— Start —

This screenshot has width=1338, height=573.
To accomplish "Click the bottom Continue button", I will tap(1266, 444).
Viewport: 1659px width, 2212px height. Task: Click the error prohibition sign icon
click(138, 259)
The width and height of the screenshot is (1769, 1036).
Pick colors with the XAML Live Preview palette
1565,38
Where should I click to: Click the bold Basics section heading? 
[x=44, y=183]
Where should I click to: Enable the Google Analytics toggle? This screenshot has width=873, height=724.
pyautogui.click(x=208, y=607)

— End —

*Written instruction:*
Rewrite the data from the line containing "Viewport: 1659px width, 2212px" through the line containing "[x=44, y=183]", swapping "palette" for "color picker" and leaving everything else unchanged.

*Output below:*
Viewport: 1659px width, 2212px height. Task: Click the error prohibition sign icon
click(138, 259)
The width and height of the screenshot is (1769, 1036).
Pick colors with the XAML Live Preview color picker
1565,38
Where should I click to: Click the bold Basics section heading? 
[x=44, y=183]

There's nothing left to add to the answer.